**INSTRUCTIONS FOR THE TASK**.
Each record beneath this sentence is to be transcribed exactly as it reads.

**DATASET EXCERPTS**.
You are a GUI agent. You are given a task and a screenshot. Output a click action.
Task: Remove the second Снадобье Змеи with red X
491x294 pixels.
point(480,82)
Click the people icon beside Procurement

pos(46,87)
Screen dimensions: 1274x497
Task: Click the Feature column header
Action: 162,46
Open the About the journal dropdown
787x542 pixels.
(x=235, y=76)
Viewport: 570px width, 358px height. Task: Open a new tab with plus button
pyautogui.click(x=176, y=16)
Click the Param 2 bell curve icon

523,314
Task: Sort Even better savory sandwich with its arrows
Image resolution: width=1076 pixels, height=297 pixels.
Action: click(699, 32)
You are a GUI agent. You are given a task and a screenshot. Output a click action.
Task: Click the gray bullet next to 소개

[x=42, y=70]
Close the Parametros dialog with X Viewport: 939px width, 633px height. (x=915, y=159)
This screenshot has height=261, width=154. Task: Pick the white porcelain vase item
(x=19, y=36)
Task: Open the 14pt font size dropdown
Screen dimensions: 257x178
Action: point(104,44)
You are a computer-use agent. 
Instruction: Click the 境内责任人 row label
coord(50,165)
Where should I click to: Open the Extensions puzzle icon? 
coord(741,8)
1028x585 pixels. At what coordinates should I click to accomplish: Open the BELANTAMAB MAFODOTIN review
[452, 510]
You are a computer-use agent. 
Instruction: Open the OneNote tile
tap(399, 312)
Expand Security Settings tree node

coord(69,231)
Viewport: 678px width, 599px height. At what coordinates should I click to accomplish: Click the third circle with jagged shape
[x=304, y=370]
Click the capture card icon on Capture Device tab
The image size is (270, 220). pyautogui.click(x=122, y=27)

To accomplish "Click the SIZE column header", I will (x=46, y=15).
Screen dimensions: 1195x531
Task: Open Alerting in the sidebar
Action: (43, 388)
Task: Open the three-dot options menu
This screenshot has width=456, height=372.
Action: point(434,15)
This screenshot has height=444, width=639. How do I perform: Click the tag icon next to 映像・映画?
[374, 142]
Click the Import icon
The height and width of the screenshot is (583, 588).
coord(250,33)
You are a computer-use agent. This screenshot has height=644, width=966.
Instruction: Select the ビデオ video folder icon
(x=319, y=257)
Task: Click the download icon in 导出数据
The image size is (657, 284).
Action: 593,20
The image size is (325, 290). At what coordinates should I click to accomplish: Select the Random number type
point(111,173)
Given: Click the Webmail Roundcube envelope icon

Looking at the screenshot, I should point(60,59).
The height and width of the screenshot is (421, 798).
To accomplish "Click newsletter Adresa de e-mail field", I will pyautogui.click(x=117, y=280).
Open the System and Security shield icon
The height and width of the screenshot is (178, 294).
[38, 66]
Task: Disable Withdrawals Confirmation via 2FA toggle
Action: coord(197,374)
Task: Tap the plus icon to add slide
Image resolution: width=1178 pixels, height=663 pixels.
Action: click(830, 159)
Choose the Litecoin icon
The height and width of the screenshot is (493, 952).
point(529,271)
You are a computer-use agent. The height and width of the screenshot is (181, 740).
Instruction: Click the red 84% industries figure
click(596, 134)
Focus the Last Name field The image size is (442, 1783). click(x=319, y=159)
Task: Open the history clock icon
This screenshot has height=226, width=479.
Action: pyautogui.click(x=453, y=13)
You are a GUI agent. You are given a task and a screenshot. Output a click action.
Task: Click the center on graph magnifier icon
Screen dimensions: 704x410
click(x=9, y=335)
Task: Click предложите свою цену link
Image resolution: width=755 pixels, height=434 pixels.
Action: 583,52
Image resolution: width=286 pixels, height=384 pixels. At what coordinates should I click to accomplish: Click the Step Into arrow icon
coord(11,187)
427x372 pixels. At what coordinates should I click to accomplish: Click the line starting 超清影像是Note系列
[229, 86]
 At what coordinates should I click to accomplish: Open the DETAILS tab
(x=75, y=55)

**REPLY**.
You are a GUI agent. You are given a task and a screenshot. Output a click action.
Task: Remove the second Снадобье Змеи with red X
491x294 pixels.
point(480,82)
Click the people icon beside Procurement

pos(46,87)
Screen dimensions: 1274x497
Task: Click the Feature column header
Action: 162,46
Open the About the journal dropdown
787x542 pixels.
(x=235, y=76)
Viewport: 570px width, 358px height. Task: Open a new tab with plus button
pyautogui.click(x=176, y=16)
Click the Param 2 bell curve icon

523,314
Task: Sort Even better savory sandwich with its arrows
Image resolution: width=1076 pixels, height=297 pixels.
Action: click(699, 32)
You are a GUI agent. You are given a task and a screenshot. Output a click action.
Task: Click the gray bullet next to 소개

[x=42, y=70]
Close the Parametros dialog with X Viewport: 939px width, 633px height. (x=915, y=159)
This screenshot has height=261, width=154. Task: Pick the white porcelain vase item
(x=19, y=36)
Task: Open the 14pt font size dropdown
Screen dimensions: 257x178
Action: point(104,44)
You are a computer-use agent. 
Instruction: Click the 境内责任人 row label
coord(50,165)
Where should I click to: Open the Extensions puzzle icon? 
coord(741,8)
1028x585 pixels. At what coordinates should I click to accomplish: Open the BELANTAMAB MAFODOTIN review
[452, 510]
You are a computer-use agent. 
Instruction: Open the OneNote tile
tap(399, 312)
Expand Security Settings tree node

coord(69,231)
Viewport: 678px width, 599px height. At what coordinates should I click to accomplish: Click the third circle with jagged shape
[x=304, y=370]
Click the capture card icon on Capture Device tab
The image size is (270, 220). pyautogui.click(x=122, y=27)

To accomplish "Click the SIZE column header", I will (x=46, y=15).
Screen dimensions: 1195x531
Task: Open Alerting in the sidebar
Action: (43, 388)
Task: Open the three-dot options menu
This screenshot has width=456, height=372.
Action: point(434,15)
This screenshot has height=444, width=639. How do I perform: Click the tag icon next to 映像・映画?
[374, 142]
Click the Import icon
The height and width of the screenshot is (583, 588).
coord(250,33)
You are a computer-use agent. This screenshot has height=644, width=966.
Instruction: Select the ビデオ video folder icon
(x=319, y=257)
Task: Click the download icon in 导出数据
The image size is (657, 284).
Action: 593,20
The image size is (325, 290). At what coordinates should I click to accomplish: Select the Random number type
point(111,173)
Given: Click the Webmail Roundcube envelope icon

Looking at the screenshot, I should point(60,59).
The height and width of the screenshot is (421, 798).
To accomplish "Click newsletter Adresa de e-mail field", I will pyautogui.click(x=117, y=280).
Open the System and Security shield icon
The height and width of the screenshot is (178, 294).
[38, 66]
Task: Disable Withdrawals Confirmation via 2FA toggle
Action: coord(197,374)
Task: Tap the plus icon to add slide
Image resolution: width=1178 pixels, height=663 pixels.
Action: click(830, 159)
Choose the Litecoin icon
The height and width of the screenshot is (493, 952).
point(529,271)
You are a computer-use agent. The height and width of the screenshot is (181, 740).
Instruction: Click the red 84% industries figure
click(596, 134)
Focus the Last Name field The image size is (442, 1783). click(x=319, y=159)
Task: Open the history clock icon
This screenshot has height=226, width=479.
Action: pyautogui.click(x=453, y=13)
You are a GUI agent. You are given a task and a screenshot. Output a click action.
Task: Click the center on graph magnifier icon
Screen dimensions: 704x410
click(x=9, y=335)
Task: Click предложите свою цену link
Image resolution: width=755 pixels, height=434 pixels.
Action: 583,52
Image resolution: width=286 pixels, height=384 pixels. At what coordinates should I click to accomplish: Click the Step Into arrow icon
coord(11,187)
427x372 pixels. At what coordinates should I click to accomplish: Click the line starting 超清影像是Note系列
[229, 86]
 At what coordinates should I click to accomplish: Open the DETAILS tab
(x=75, y=55)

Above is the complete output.